An American died and left $10,000 each to an Englishman, an Irishman and a Scotsman, on condition that each put $100 in his coffin. The Englishman dropped in his $100 and the Irishman put in his $100. Then along came the Scotsman, who put in the coffin a check for $300 and took out the $200.
Dandy: "The wool for this suit I'm wearing was grown in Australia. The cloth was woven in France. The threat came from Italy. The suit was made in England and I bought it in San Francisco."
Companion: "So what? I didn't see anything so remarkable in that."
Dandy: "But isn't it wonderful that so many people can make a living out of something I haven't paid for yet?"
A woman was filling out an accident report. She had dented the fender of a parked car while trying to park her own car. One question on the report was, "What could the operator of the other vehicle have done to avoid the accident?"
She wrote, "He could have parked somewhere else."
A mother who was doing her best to teach her children to be polite when they answered the telephone overheard her 8-year-old daughter answering a call. "I'm sorry, sir," said the little girl, "but you must have the wrong number. Would you like to leave a message?"
Man (on the phone): "Come over right away, doctor. My wife has appendicitis!" Doctor: "Nonsense. I took out your wife's appendix six years ago, and I never heard of anyone having appendicitis a second time." Man: "Did you ever hear of anyone having a second wife?"

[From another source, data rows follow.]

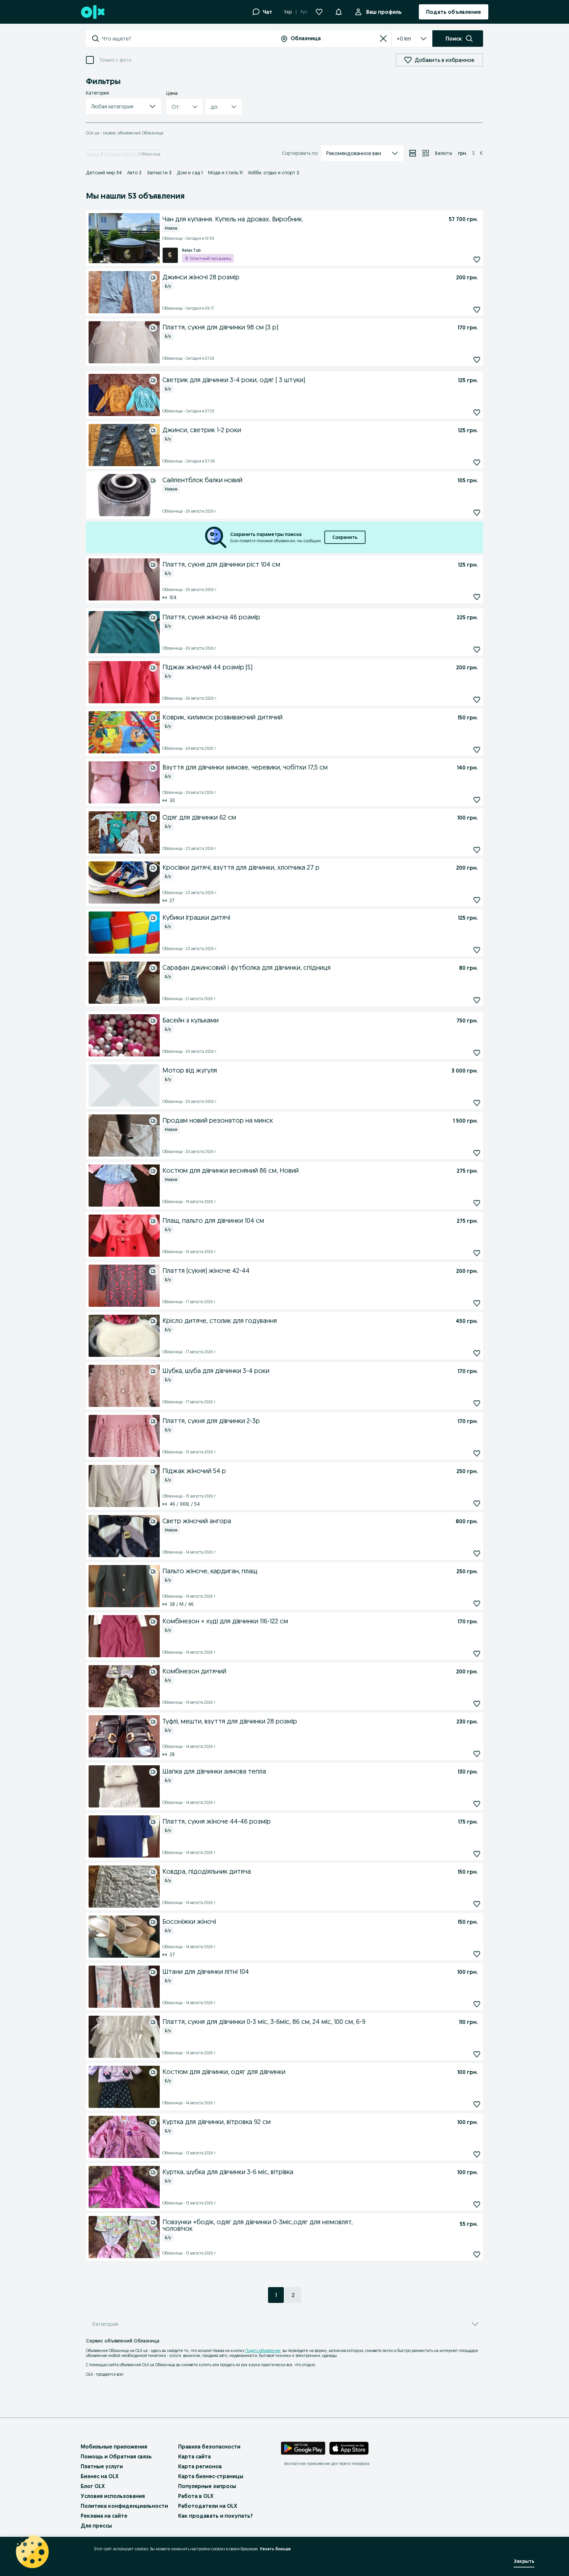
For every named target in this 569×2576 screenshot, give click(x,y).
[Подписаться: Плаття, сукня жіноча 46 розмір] (476, 650)
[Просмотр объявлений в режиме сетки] (426, 153)
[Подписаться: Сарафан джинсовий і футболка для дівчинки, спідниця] (476, 1000)
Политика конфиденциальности (124, 2506)
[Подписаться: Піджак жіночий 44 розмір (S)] (476, 700)
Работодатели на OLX (207, 2506)
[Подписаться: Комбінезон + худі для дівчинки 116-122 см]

In the middle of a blinding blizzard, the doctor received a phone call from a man whose wife needed medical attention. "I'd be glad to come," said the doctor, "but my car is in the garage for repairs, and I have no car. You'll have to come for me." "What!" exploded the caller, "in this weather?"
The fortuneteller took the two pounds from the visitor and said, "For two pounds you can ask two questions!" "Isn't two pounds a bit expensive? asked the visitor. "No, I have two daughters and three cats to support," replied the fortuneteller. "What's your second question?"
"I'll bet you a dollar I know the score of today's game before it starts," said one fan to the other as they entered the stadium. "You're on!" replied his companion. "What is it?" "Nothing to nothing," grinned the first, holding out his hand.
"Time sure changes things," said the airline passenger to his companion. "When I was a boy I used to sit in a flat-bottomed rowboat in that lake down there below us and fish. Every time a plan flew over I'd look up and wish I were in it. Now I look down and wish I were fishing."